- Page text

*****

Little Evidence of Talent in the Winter Olympics: Business should take a lesson

I watched a lot of the Olympics over the past two weeks and the skill levels were amazing.  There were not just a few skilled performers, there were many.  Often the difference between Gold Medal Performance and Bronze was a second or less.  I said skilled rather than talented because in post event interviews when asked how they medaled, I never once heard an athlete say, “I guess it was just God-given talent.”  They all said the reason they won was because they had trained very hard for the last four or more years.

I think the problem is that they made their performance look incredibly easy, almost as if they were born doing it.  When people see someone execute a complex task easily, they want to attribute it to “talent.”  When people say someone is talented, they usually don’t realize that it devalues the accomplishment.  If God did it, what role did the individual play?  It diminishes the sacrifices the athlete made to pursue his or her dream.  They could have been relaxing, partying or hanging-out with friends.  It devalues the discipline required to practice in uncomfortable and occasionally miserable weather conditions, not to mention a schedule that requires rising to practice before school or work and again later that day before bed. I define “talent” as unrecognized practice.  There was no one who won who did not practice, and most often practice more than the ones that didn’t win.  You can’t see the practice when they perform.

*****

- Entries provided
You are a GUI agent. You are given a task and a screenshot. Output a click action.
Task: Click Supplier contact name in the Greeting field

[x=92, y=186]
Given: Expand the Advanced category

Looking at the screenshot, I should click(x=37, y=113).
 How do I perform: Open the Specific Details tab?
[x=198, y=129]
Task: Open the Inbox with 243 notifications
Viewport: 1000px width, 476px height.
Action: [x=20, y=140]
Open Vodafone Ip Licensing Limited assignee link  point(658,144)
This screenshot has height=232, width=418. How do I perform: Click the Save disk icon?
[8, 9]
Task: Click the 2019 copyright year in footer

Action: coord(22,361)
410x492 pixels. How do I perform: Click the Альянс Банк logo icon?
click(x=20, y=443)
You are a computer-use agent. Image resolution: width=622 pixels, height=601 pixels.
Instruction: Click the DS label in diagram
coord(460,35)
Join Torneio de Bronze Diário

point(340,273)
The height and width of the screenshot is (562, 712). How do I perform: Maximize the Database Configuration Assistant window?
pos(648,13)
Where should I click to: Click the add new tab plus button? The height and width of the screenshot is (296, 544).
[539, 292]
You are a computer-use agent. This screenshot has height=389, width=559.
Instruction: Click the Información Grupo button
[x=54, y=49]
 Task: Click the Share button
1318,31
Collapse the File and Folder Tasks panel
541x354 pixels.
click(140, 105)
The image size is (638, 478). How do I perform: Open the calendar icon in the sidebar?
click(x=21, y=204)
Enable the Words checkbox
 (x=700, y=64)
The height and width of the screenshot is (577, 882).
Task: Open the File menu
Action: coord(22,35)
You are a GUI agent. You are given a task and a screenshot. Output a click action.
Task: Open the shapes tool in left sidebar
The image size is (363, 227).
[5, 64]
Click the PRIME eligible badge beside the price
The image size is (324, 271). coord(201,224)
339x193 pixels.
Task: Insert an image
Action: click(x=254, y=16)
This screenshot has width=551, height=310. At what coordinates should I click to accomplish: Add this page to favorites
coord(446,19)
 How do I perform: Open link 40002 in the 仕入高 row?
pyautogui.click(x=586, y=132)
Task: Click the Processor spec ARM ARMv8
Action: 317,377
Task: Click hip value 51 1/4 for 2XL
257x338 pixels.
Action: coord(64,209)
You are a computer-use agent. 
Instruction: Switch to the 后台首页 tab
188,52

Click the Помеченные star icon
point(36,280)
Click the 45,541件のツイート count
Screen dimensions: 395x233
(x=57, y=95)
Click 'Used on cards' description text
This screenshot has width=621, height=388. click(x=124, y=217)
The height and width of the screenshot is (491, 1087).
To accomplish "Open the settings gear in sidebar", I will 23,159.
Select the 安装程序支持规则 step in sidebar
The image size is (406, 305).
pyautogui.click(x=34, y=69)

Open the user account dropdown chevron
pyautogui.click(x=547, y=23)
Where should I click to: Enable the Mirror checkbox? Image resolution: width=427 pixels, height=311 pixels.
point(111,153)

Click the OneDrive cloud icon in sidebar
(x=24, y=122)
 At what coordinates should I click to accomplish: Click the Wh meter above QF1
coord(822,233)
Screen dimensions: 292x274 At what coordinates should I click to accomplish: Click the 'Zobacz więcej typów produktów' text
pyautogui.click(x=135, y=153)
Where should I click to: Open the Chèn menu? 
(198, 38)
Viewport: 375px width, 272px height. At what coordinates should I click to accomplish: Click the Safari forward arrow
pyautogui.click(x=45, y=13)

*****

- Problem statement
From the text on skill in the Winter Olympics, list every activity it says the athletes could have been doing instead of pursuing their dream.

- Result below
- Relaxing
- Partying
- Hanging-out with friends